We have a guideline architecture that is in place. And then for uh application that is a candidate now for moving to the uh you know cloud, we can use that model as a reference and then apply. Uh Of course, there will be some deviation, uh you know, every application is not seen and there will be different deviation scenarios. And that at that point of time, we can address them in the best possible situations. Yeah. Uh when we say retain state of the target platform, so tools like terraform help us to retain the state as well. Yeah, so if your uh specific data center is down or the region is down, and if you want to spun up that uh region in a fraction of seconds, we can always go back to the version within the state and also uh you know, deploy and spin up the V uh the platform in a fraction of second when we say cost saving on unusable platforms.

So once the dev and testing and Q A are executed and those platforms are no more required, we can destroy those, destroy the pi pipelines unwanted once our production workloads are ready. Yeah. Uh With this overall automation, we achieve faster deployments, new feature releases in less time or within a fraction of uh time period. And we also achieve the speed here. This is the way we achieve end to end automation. Now, let's look at one of the example here, a reference pattern for a cloud computing model for a platform as a service scenario. Let's take an example where we have to migrate the web application which is to be taken on the Azure platform. So what we see here are different connectivity mechanisms between your on premise and Azure. So you can have express route uh for point to site connectivity. We can have uh gateways configured and through dmzs and application gateways, you can have securely connecting to your web app.

Uh So what forms your components here? Yeah. So, so your application type remains here, a portal or a web application and your component catalog will be comprised of now a web app model. Uh My SQL model could be active directory application gateway and uh there could be other networking kind of components in terms of gateways, express routes, et cetera. But you can have uh these kind of uh you know, infrastructure components built on hand uh before uh what you do, what enterprises do is they define these kind of uh networking or the uh structure uh in advance. And then on top of that, we build our application platforms. Yeah. Uh So in terms of AWS, maybe we can have elastic be stock and the variants of the R DS or equivalent uh database. Yeah. So this is the reference pattern for the uh uh cloud uh computing model platform as a service for a web application. Uh Another scenario is container as a service uh where we have uh Cober native service. Uh uh We have, you know logic apps, serverless workload in terms of Azure functions. Uh and uh API application also configured uh through uh API gateways and also the container services. Uh We have Azure SQL databases, Cosmos DB.

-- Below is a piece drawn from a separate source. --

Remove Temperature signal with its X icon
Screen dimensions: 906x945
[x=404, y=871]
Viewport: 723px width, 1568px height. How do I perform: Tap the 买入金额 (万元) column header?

Those are the data storages along with uh the uh primary data storage is like you know, blog and the file story. So all these can form a component catalog for you and it is just a matter of following the pattern and then picking up these components from your libraries and building that platform architecture uh for a specific application which is moving to the cloud. I think that's about it.

Uh Pretty much uh I am here to take uh questions now if you have anything So thank you everyone. I will sign off from the session now. Thank you once again woman in tech network for giving me this opportunity. Thank you.